Work order ->
Using the entries below, output exactly the lines from the one containing "[scroll-top] (1235, 2535)" through the final line, both included, and no others.

------------------------------------------------------------

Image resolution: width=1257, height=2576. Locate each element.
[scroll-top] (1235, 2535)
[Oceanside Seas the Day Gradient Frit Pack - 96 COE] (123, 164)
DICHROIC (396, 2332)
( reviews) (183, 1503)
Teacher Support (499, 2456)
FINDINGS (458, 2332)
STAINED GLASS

------------------------------------------------------------

Expected answer ->
[scroll-top] (1235, 2535)
[Oceanside Seas the Day Gradient Frit Pack - 96 COE] (123, 164)
DICHROIC (396, 2332)
( reviews) (183, 1503)
Teacher Support (499, 2456)
FINDINGS (458, 2332)
STAINED GLASS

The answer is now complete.